The New Milford Historical Society & Museum will open its next exhibit, “Warriors of the Homefront: American Women and World War I, 1917-19,” with a reception March 5 at 2 p.m.

The exhibit, which will commemorate the centenary of U.S entry into World War I, will run through June 4.

This display will explore the diverse, and often unknown, roles of women in the conflict, focusing particularly on the roles of New Milford’s women.

The New Milford unit of the farmerettes, an all-female volunteer corps whose members replaced men as farm laborers, helped produce tobacco, boosted military morale and earned the respect of all Connecticut farmers.

Tools used by the farmerettes and photographs of the Women’s Land Army, among other artifacts, will be on display.

The exhibit will also explore the contribution of nurses to the war effort.

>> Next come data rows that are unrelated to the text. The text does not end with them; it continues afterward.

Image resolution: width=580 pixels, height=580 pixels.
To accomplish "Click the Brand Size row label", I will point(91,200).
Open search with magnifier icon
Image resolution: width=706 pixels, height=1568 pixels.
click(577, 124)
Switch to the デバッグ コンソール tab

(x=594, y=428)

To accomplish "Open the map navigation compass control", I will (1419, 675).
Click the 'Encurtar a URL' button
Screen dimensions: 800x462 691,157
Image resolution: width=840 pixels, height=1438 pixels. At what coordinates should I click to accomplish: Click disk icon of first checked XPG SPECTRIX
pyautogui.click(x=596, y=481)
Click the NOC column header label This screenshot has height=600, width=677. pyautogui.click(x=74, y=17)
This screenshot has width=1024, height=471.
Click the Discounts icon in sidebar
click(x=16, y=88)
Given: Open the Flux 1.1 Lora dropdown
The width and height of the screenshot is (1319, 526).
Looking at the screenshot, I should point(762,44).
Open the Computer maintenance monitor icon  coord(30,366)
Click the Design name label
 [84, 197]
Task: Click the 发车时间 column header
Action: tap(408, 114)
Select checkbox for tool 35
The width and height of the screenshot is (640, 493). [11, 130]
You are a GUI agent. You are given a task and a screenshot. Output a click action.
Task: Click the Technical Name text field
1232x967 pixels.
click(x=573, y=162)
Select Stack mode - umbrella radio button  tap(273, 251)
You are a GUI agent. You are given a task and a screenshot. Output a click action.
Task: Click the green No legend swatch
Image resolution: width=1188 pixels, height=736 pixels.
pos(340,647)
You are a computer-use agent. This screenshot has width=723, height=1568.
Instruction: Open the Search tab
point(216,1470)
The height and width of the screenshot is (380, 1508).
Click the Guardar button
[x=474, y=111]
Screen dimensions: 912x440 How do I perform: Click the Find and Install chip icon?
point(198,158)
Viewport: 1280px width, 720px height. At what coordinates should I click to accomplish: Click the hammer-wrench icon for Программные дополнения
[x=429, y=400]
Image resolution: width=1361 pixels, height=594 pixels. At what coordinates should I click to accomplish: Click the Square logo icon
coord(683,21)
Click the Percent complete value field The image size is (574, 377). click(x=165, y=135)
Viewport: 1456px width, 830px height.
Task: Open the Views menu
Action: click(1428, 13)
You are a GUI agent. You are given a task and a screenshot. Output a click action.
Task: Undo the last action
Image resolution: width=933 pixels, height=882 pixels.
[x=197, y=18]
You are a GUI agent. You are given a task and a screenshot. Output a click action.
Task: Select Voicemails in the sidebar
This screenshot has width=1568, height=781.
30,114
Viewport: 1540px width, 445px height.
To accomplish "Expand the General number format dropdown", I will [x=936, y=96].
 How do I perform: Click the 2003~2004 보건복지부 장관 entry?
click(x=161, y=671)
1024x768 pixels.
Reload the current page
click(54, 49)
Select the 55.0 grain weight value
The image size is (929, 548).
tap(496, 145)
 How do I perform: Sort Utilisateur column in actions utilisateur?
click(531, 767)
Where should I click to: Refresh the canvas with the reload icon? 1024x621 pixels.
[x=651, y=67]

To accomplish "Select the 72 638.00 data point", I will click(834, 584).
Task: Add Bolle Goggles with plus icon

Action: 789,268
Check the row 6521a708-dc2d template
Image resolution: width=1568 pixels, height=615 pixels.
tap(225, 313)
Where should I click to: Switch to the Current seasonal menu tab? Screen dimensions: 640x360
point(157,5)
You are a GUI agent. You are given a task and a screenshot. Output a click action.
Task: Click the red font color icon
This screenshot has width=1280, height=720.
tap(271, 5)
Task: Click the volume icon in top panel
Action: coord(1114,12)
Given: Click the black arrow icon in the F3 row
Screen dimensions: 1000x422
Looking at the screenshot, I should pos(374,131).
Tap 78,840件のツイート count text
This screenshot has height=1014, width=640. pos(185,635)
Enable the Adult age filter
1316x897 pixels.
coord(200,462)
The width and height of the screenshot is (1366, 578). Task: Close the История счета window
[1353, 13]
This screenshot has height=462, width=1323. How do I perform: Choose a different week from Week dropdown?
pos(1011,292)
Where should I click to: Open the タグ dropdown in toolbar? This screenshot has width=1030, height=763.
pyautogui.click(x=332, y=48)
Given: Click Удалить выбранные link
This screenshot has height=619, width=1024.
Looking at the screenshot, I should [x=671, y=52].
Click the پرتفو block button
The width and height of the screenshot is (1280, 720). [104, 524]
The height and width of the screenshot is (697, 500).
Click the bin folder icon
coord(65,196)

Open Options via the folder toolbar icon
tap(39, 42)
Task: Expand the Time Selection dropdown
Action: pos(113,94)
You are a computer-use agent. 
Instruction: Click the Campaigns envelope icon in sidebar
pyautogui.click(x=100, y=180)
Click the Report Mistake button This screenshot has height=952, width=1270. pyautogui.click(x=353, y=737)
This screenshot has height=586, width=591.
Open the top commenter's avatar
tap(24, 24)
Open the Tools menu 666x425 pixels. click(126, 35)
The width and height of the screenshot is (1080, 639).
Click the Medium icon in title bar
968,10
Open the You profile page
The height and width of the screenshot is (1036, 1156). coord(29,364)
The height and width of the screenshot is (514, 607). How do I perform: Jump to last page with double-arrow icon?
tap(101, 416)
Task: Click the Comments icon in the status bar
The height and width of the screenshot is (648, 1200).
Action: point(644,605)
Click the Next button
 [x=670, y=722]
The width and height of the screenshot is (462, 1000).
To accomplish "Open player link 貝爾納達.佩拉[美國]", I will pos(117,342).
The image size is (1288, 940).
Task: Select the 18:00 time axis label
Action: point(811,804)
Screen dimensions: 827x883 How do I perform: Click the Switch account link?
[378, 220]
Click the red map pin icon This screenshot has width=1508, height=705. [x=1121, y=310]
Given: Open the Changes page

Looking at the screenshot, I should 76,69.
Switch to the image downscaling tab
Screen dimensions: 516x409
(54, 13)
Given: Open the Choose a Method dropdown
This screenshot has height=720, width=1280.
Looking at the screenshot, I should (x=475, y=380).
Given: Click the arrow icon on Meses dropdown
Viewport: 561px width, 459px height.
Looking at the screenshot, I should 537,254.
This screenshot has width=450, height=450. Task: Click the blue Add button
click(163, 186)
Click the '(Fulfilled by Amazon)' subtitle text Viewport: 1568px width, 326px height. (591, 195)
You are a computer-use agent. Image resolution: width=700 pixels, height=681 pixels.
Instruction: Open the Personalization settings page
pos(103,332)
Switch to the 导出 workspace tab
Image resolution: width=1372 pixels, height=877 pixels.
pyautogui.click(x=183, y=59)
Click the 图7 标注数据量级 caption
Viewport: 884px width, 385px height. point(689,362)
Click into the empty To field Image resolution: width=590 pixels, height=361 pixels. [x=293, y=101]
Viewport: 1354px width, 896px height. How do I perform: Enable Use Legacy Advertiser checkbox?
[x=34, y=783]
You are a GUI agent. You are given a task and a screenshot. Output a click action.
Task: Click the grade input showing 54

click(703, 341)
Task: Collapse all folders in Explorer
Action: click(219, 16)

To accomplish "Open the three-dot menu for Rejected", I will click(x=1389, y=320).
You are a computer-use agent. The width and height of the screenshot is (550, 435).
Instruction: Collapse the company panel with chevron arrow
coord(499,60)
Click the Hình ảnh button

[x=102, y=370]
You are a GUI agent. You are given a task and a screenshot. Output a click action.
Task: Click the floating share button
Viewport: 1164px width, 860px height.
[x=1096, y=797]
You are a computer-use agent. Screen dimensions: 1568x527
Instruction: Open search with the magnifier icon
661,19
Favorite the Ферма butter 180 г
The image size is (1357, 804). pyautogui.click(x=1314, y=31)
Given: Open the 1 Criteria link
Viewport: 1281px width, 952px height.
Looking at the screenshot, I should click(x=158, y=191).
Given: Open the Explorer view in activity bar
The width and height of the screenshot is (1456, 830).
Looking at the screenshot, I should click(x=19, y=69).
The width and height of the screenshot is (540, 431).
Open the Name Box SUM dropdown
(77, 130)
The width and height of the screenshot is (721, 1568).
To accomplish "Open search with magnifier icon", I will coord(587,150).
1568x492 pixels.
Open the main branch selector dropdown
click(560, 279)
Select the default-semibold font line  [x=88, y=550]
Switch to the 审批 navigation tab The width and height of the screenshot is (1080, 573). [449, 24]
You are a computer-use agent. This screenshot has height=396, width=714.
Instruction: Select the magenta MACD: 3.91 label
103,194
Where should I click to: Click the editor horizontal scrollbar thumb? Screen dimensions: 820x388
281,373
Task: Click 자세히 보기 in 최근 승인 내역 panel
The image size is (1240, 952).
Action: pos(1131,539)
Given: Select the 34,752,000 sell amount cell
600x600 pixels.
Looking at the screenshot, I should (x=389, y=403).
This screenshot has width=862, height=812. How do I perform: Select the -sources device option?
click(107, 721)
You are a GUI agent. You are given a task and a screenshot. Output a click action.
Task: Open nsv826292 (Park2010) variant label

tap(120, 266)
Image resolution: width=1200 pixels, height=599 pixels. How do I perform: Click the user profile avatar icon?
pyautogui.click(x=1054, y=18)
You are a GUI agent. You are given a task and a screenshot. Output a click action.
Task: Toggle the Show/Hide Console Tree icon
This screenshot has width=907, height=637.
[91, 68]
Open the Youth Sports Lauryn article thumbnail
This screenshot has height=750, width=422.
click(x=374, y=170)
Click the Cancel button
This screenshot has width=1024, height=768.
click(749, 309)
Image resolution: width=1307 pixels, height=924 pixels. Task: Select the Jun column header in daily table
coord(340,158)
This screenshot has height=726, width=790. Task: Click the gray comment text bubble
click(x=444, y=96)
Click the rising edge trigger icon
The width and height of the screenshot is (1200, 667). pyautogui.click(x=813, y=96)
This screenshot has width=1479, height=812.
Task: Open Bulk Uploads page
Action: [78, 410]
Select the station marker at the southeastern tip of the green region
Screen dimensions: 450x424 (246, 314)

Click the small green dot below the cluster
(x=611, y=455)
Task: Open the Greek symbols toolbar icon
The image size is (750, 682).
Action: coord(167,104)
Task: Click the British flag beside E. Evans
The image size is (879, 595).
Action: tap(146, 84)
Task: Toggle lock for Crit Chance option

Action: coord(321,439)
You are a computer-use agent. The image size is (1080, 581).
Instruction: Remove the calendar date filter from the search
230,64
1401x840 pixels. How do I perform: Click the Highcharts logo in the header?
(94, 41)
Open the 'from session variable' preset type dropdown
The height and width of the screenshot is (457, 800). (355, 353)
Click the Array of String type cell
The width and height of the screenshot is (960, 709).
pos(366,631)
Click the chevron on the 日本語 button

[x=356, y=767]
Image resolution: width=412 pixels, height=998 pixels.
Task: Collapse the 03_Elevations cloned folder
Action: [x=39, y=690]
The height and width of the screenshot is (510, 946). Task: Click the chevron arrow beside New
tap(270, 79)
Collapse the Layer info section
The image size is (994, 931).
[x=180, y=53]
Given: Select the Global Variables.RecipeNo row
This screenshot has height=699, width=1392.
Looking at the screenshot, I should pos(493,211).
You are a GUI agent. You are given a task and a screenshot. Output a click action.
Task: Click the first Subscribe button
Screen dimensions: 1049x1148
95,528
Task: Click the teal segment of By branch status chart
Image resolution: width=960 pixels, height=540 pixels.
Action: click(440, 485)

Founded by Clara Barton in 1881, the Red Cross experienced tremendous growth during World War I.

Providing nursing services, the female volunteers of the Red Cross supported 500,000 dependent families.

“Warriors of the Homefront” will feature artifacts from the museum’s permanent collection, including a medical cap and supplies.

The exhibit will feature many items donated by residents of New Milford.

Items include a photograph of Marion Beach, a Red Cross nurse, from the late Charlie Barlow; World War I posters and an artillery shell from Bob and Loretta Kretchko; and prints of World War I artwork from Abe Chevarria and World War I memorabilia from a hometown hero, Clarence Stone.

To enhance the viewing experience, the Royal Bavarian 10th Infantry Regiment, 1st Company, a local war re-enactment group, will be present at the opening dressed in full uniform and also exhibiting some artifacts from World War I.